→ Given task: Can you reproduce the email below about trac-bzr memory use word for word, from the greeting through the final quoted line?

>> begin Reading passage

Hi Tim,

Thanks, this is very useful. I'm not certain that this is the cause of
the problem, as in my case the memory doesn't ever seem to be freed
up, which suggests to me that there's actually a memory leak, rather
than just high memory usage. However, this does help to pinpoint a
possible source of the problem. I'll try uninstalling trac-bzr and see
if the problem goes away. It would be unfortunate if this is
necessary, as I find the RSS feed from the revision log to be one of
the most useful features of using trac and bzr together...

thanks,
Alex

On May 21, 11:49 pm, Tim Black <[email protected]> wrote:
> If I recall correctly this is a known issue in bzr itself--I've lost my
> notes gathered from a number of bug comments out there, but my
> recollection is that in order to provide a diff between two revisions,
> trac-bzr requests the full content of each revision then does its own
> diff in memory.  This is resource-intensive.  See this bug:  
> https://bugs.launchpad.net/trac-bzr/+bug/57447.
>
> Aha...I found my notes on this issue and appended them below; hope they
> help!

>> end Reading passage
>> begin Data extract

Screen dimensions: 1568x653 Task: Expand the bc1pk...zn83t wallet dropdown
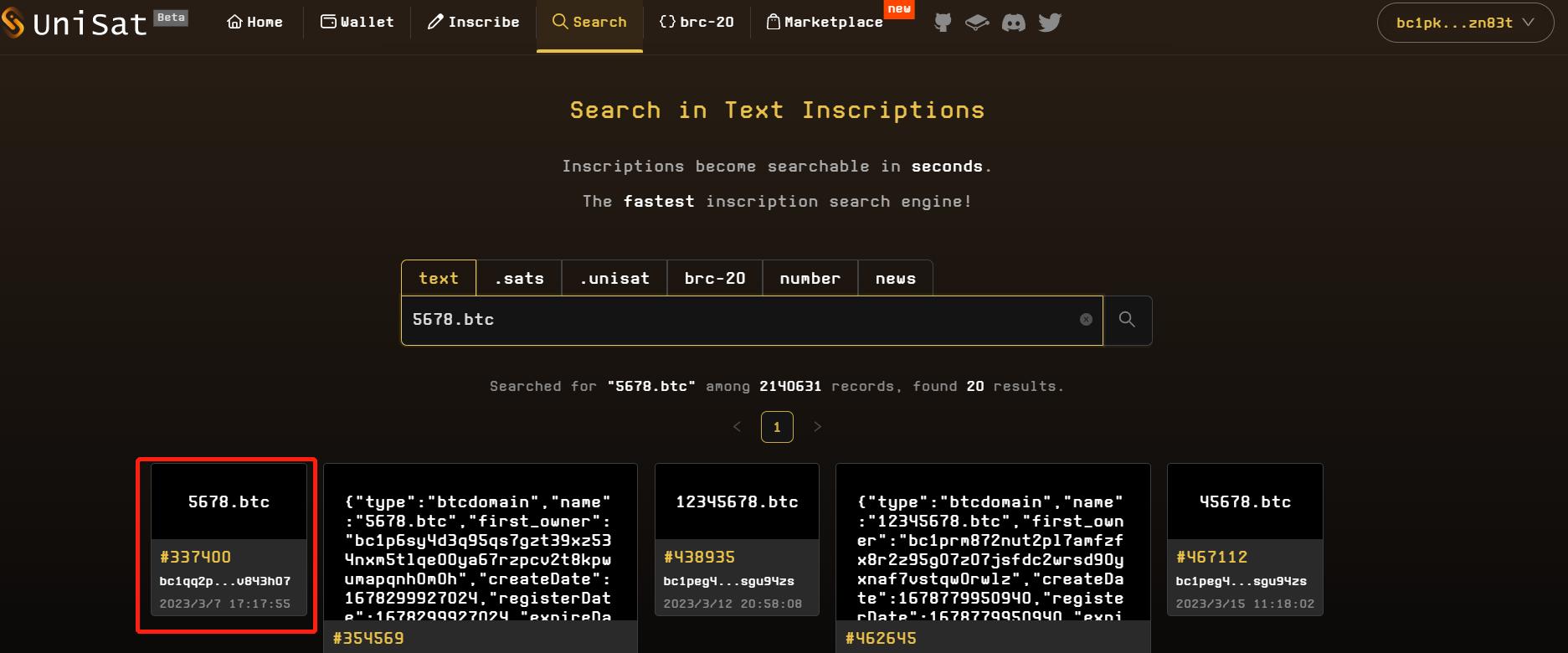point(1464,23)
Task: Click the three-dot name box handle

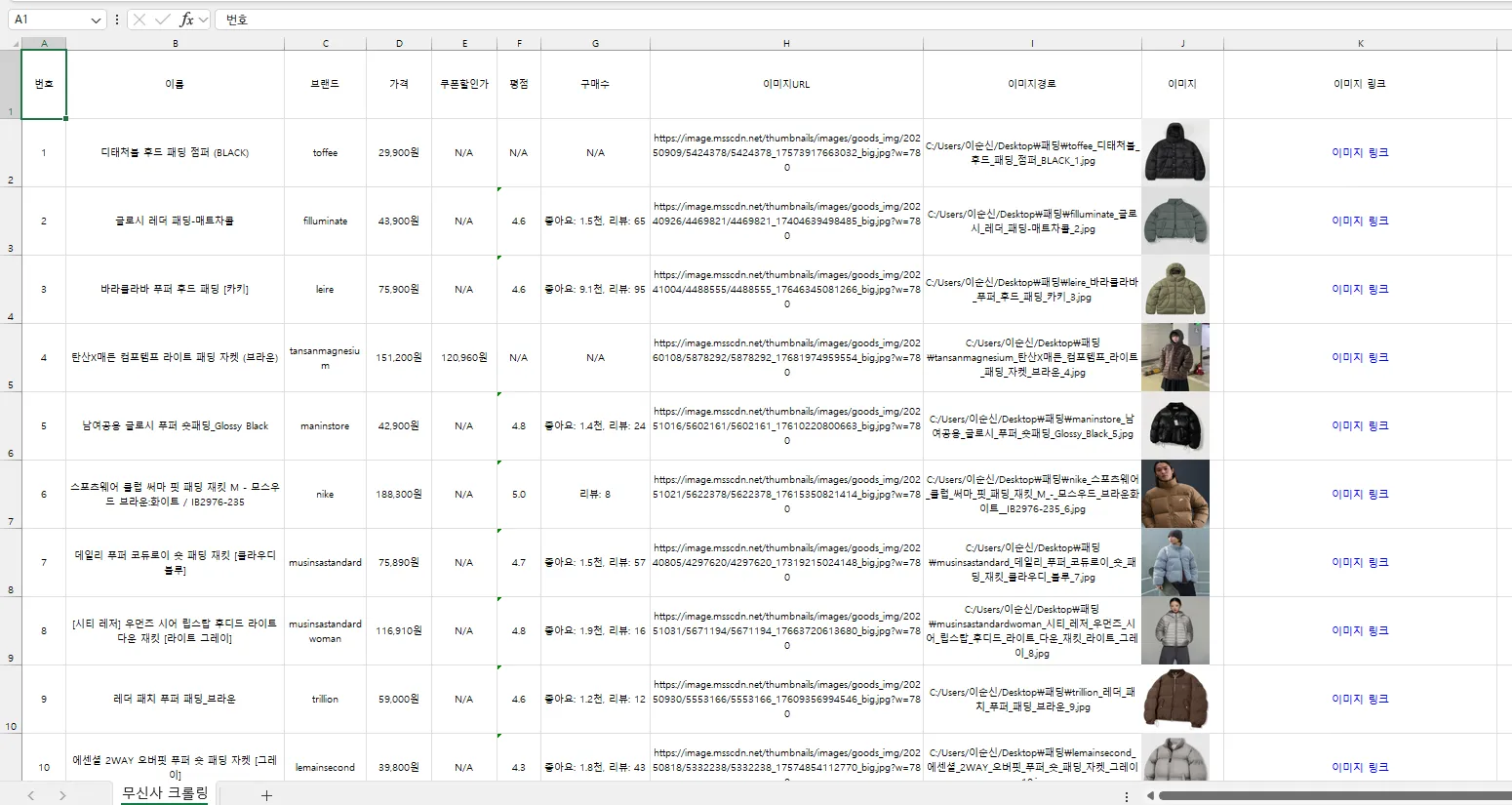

>> end Data extract

→ Exercise result:
Hi Tim,

Thanks, this is very useful. I'm not certain that this is the cause of
the problem, as in my case the memory doesn't ever seem to be freed
up, which suggests to me that there's actually a memory leak, rather
than just high memory usage. However, this does help to pinpoint a
possible source of the problem. I'll try uninstalling trac-bzr and see
if the problem goes away. It would be unfortunate if this is
necessary, as I find the RSS feed from the revision log to be one of
the most useful features of using trac and bzr together...

thanks,
Alex

On May 21, 11:49 pm, Tim Black <[email protected]> wrote:
> If I recall correctly this is a known issue in bzr itself--I've lost my
> notes gathered from a number of bug comments out there, but my
> recollection is that in order to provide a diff between two revisions,
> trac-bzr requests the full content of each revision then does its own
> diff in memory.  This is resource-intensive.  See this bug:  
> https://bugs.launchpad.net/trac-bzr/+bug/57447.
>
> Aha...I found my notes on this issue and appended them below; hope they
> help!